Java multi-threaded threadpoolexecutor receive and process data __java
Source: Internet
Author: User
1. General Internet projects, are involved in the processing of multiple data, this is more common but things, if it is but the thread to do the data processing, obviously performance is slow a lot, then there is no good way na.
Of course, this is the Java itself multithreaded mechanism corresponding to Java multithreading problem, there are a lot of demo to do the reference, in the JDK's java.util.concurrent package, provides a lot of available APIs, no longer class described ...
2. The main use is threadpoolexecutor: The common construction method is:
Threadpoolexecutor (int corepoolsize, int maximumpoolsize,
Long KeepAliveTime, Timeunit unit,
Blockingqueue<runnable> Workqueue,
Rejectedexecutionhandler handler)
Corepoolsize: Thread pool maintains minimum number of threads
Maximumpoolsize: Thread pool maintains maximum number of threads
KeepAliveTime: Thread pool maintains idle time allowed by threads
Unit: The units in which the thread pool maintains the idle time allowed by threads
Workqueue: Buffer queues used by the thread pool
Handler: thread pool processing policy for reject tasks
A task is added to the thread pool through the Execute (Runnable) method, and the task is a Runnable type object, and the task is performed by the Runnable type object's Run () method.
When a task is added to the thread pool through the Execute (Runnable) method:
If the number of threads in the thread pool is less than corepoolsize, a new thread is created to handle the added task even if the threads in the thread pool are idle.
If the number in the thread pool is equal to corepoolsize, but the buffer queue Workqueue is not full, the task is put into the buffer queue.
If the number of threads in the thread pool is greater than corepoolsize, the buffer queue Workqueue full, and the number of thread pools is less than maximumpoolsize, a new thread is built to handle the added task.
If the number of threads in the thread pool is greater than corepoolsize, the buffer queue is workqueue full, and the number in the thread pool equals maximumpoolsize, the task is handled through the policy specified by handler.
That is: the priority of the processing task is:
Core thread corepoolsize, Task queue workqueue, maximum thread maximumpoolsize, if all three are full, use handler to process the rejected task.
When the number of threads in the thread pool is greater than corepoolsize, the thread is terminated if a thread is idle longer than KeepAliveTime.

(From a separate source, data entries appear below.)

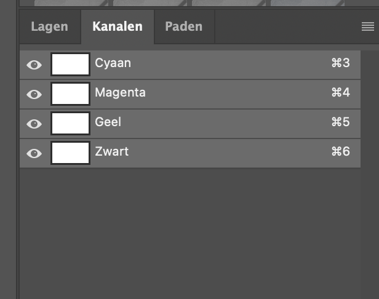Click the ⌘5 shortcut on Geel row
This screenshot has height=299, width=379.
[x=340, y=122]
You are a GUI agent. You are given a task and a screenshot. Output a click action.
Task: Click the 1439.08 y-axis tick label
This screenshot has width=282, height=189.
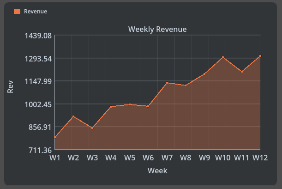(x=38, y=36)
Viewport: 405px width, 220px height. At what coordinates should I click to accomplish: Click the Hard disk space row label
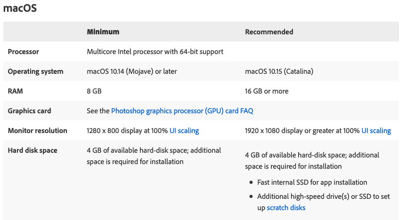[32, 150]
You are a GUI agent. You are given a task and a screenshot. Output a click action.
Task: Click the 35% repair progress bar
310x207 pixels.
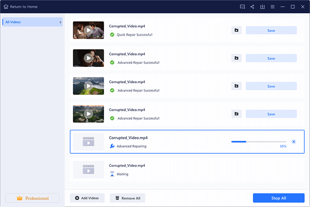click(259, 142)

This allows the thread pool to dynamically adjust the number of threads in the pool.
The optional parameters of the unit are several static properties in Java.util.concurrent.TimeUnit:
nanoseconds, microseconds, milliseconds, SECONDS.
Workqueue I used to be: java.util.concurrent.ArrayBlockingQueue
Handler has four options:
Threadpoolexecutor.abortpolicy ()
Throw Java.util.concurrent.RejectedExecutionException exception
Threadpoolexecutor.callerrunspolicy ()
Retry adding the current task, he will automatically repeatedly invoke the Execute () method
Threadpoolexecutor.discardoldestpolicy ()
Throw away the old task
Threadpoolexecutor.discardpolicy ()
Discard the current task
3. A recent project, the use of this note, to facilitate the discovery of problems and later to make changes. Others do not say, mainly look at the code:
public class Acceptserver implements Runnable {
Public final Logger Logger = Logger.getlogger (Acceptserver.class);
Service side, used to receive bytecode data sent from the C program.
Private ServerSocket server = null;
Thread pool
public static Threadpoolexecutor executor = null;
/**
* Initialization method, called at the start of the project
*/
public void Initrevc () {
try {
Executor = new Threadpoolexecutor (200,300,1,timeunit.seconds,new arrayblockingqueue<runnable> (300),
New Threadpoolexecutor.callerrunspolicy ()
);
Logger.debug ("Personaeserver start to Run");
Server = new ServerSocket (Integer.parseint (Getoperateport ("ServerPort", "25105"));
Acceptserver recv = new Acceptserver ();
Recv.setserver (server);
Thread thread = new Thread (recv);
Thread.Start ();
catch (IOException e) {
Logger.error (E.getmessage ());
catch (Exception ex) {
Logger.error (Ex.getmessage ());
}
}
public void Run () {
Socket client = null;
while (true) {
try {
Logger.debug ("Personaeserver befor server.accept ()");
Client = This.getserver (). Accept ();
Client.setsotimeout (60000*10);
Logger.debug ("Personaeserver after Server.accept ()");
The way in which the convection file is handled
Queryreader.parsebytereader (New Bufferedinputstream (Client.getinputstream ()), client);
Through this framework code, it can be used to handle the requests sent by the client on the server side and make corresponding corresponding.
Queryreader.parsebytereader (New Bufferedinputstream (Client.getinputstream ()), client); It mainly deals with the data and returns the corresponding success code.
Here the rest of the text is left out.